__WHAT NEEDS TO BE DONE__:
Give back, word for word, the lines in the listing below from the one holding "[group] (756, 773)" down to the one holding "Monthly $4.99 [button] (663, 318)", both ends included.

__INFORMATION SUPPLIED__:

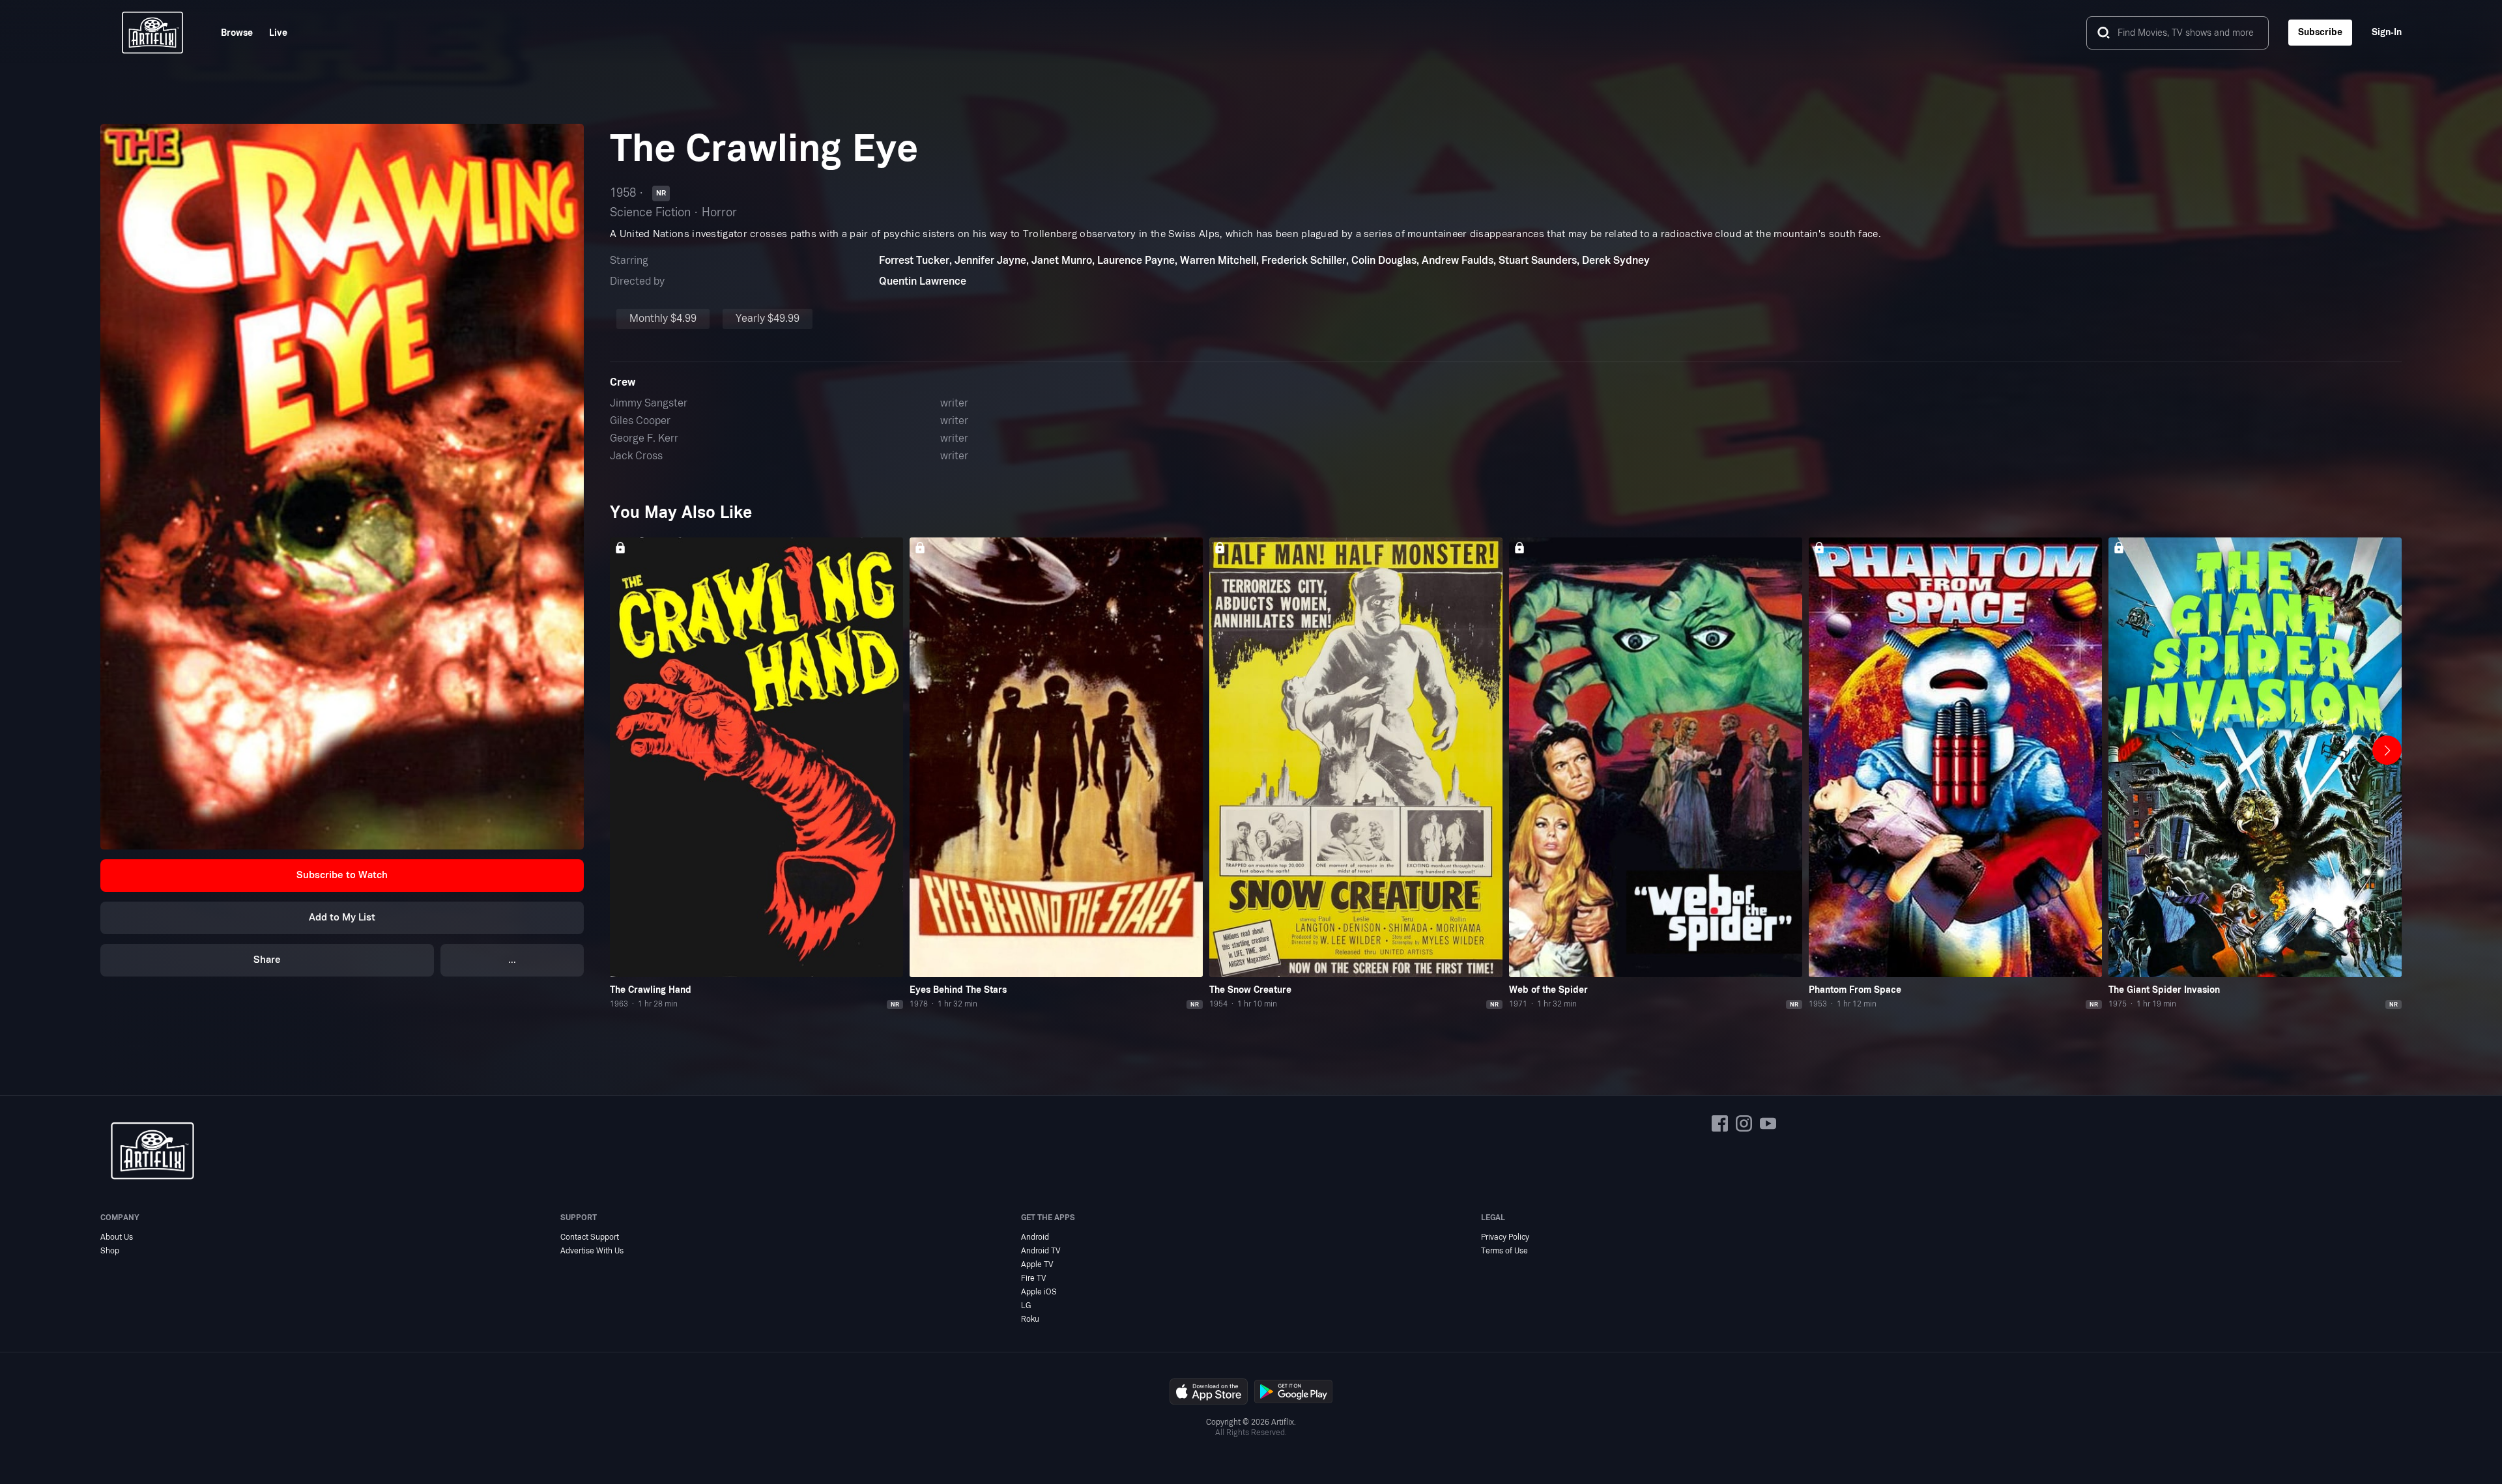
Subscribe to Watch (342, 875)
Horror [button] (719, 212)
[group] (756, 773)
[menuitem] (229, 33)
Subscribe (2320, 32)
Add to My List (342, 917)
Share (267, 960)
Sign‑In (2387, 32)
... (512, 960)
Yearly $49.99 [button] (767, 318)
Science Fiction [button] (650, 212)
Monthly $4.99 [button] (663, 318)
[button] (342, 875)
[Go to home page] (152, 33)
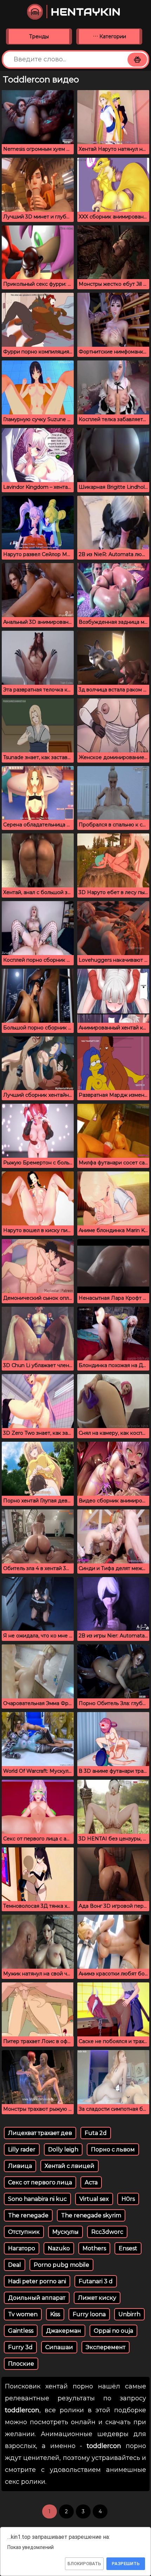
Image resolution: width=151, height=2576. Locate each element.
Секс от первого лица (40, 2182)
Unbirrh (129, 2314)
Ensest (128, 2248)
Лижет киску (97, 2297)
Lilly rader (21, 2149)
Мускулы (65, 2232)
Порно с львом (113, 2149)
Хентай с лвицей (69, 2166)
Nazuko (59, 2248)
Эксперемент (105, 2347)
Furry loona (89, 2314)
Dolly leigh (63, 2149)
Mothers (94, 2248)
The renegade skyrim (91, 2215)
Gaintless (20, 2330)
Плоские (21, 2363)
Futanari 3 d (96, 2281)
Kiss (55, 2314)
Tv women (23, 2314)
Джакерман (63, 2330)
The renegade (28, 2215)
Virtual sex (94, 2199)
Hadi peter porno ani (37, 2281)
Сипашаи (59, 2347)
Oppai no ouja (113, 2330)
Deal (14, 2264)
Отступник (24, 2232)
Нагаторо (21, 2248)
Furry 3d (20, 2347)
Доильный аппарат (36, 2297)
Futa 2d (96, 2133)
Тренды (39, 36)
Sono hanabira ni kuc (37, 2199)
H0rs (128, 2199)
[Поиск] (137, 60)
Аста (91, 2182)
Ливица (20, 2166)
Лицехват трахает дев (40, 2133)
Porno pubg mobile (61, 2264)
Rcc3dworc (107, 2232)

__RESULT__:
[group] (756, 773)
[menuitem] (229, 33)
Subscribe (2320, 32)
Add to My List (342, 917)
Share (267, 960)
Sign‑In (2387, 32)
... (512, 960)
Yearly $49.99 [button] (767, 318)
Science Fiction [button] (650, 212)
Monthly $4.99 [button] (663, 318)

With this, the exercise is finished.